(DATA SHOWN Opens)
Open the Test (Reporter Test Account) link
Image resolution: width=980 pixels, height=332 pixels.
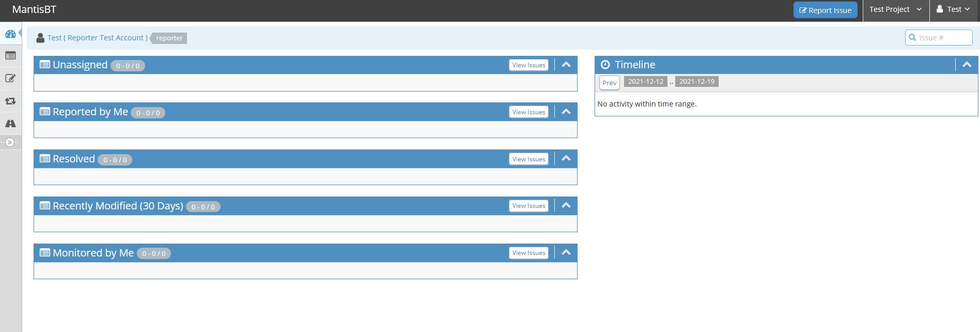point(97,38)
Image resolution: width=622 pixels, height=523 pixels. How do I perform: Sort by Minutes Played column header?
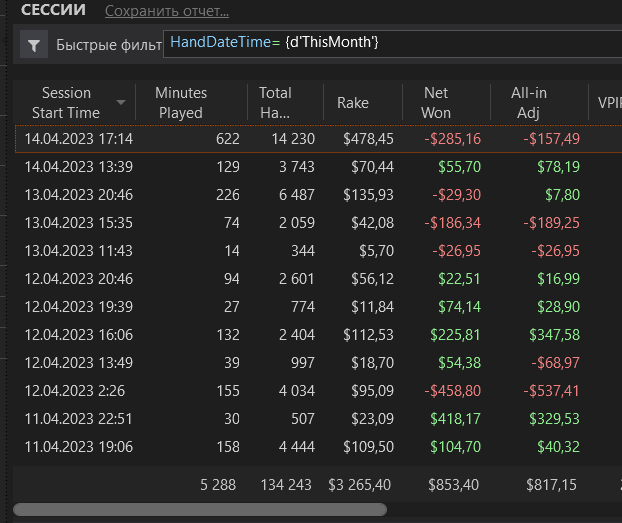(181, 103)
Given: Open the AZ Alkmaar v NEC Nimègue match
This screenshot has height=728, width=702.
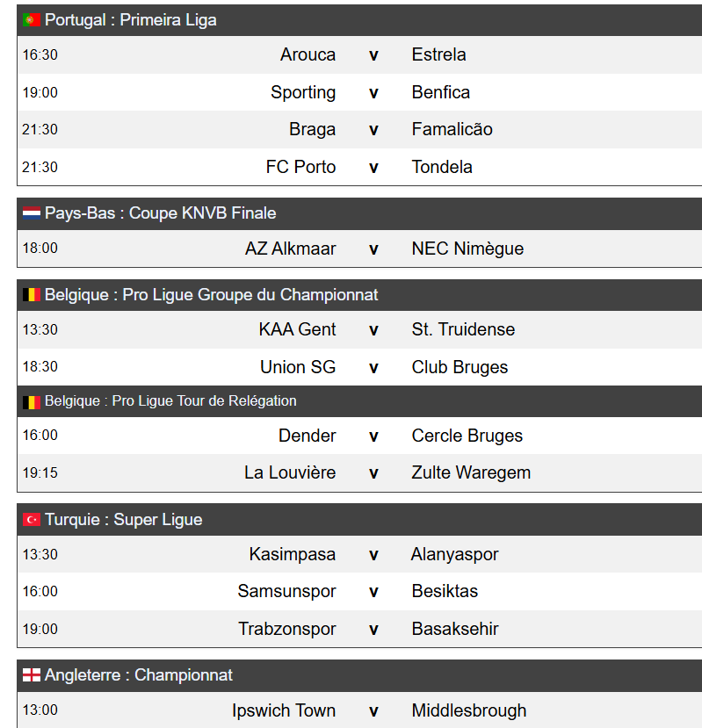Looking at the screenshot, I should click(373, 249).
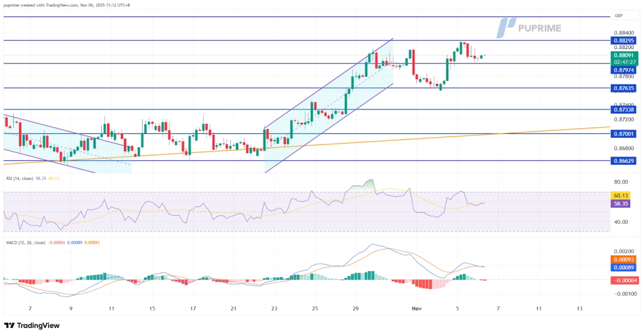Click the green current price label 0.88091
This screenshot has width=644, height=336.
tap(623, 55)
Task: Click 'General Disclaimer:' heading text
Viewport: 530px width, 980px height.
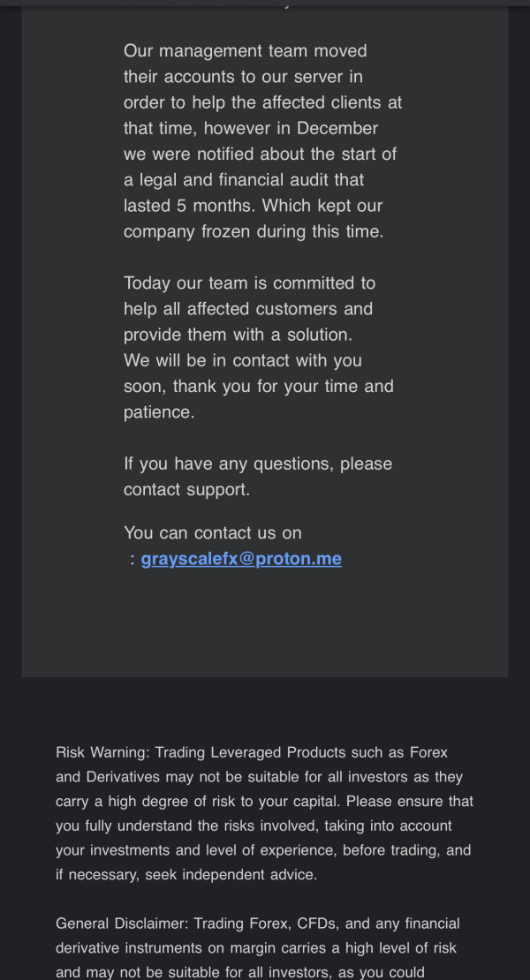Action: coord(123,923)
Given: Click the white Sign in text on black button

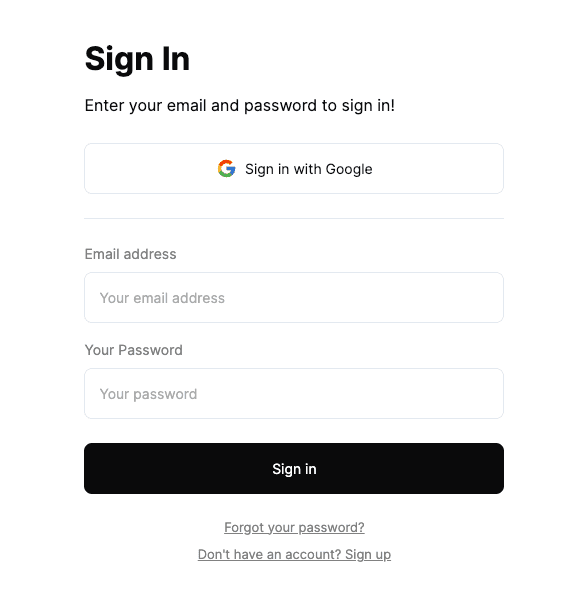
(DATA SHOWN Closes)
WORK TASK
In your copy, include no pictures; print every line above exactly.

EXERCISE OUTPUT
Open the Test (Reporter Test Account) link
Image resolution: width=980 pixels, height=332 pixels.
point(97,38)
Image resolution: width=622 pixels, height=523 pixels. How do I perform: Sort by Minutes Played column header?
(181, 103)
Given: Open the AZ Alkmaar v NEC Nimègue match
This screenshot has height=728, width=702.
Looking at the screenshot, I should click(373, 249).
Click the green current price label 0.88091
This screenshot has width=644, height=336.
tap(623, 55)
Task: Click 'General Disclaimer:' heading text
Viewport: 530px width, 980px height.
Action: coord(123,923)
Given: Click the white Sign in text on black button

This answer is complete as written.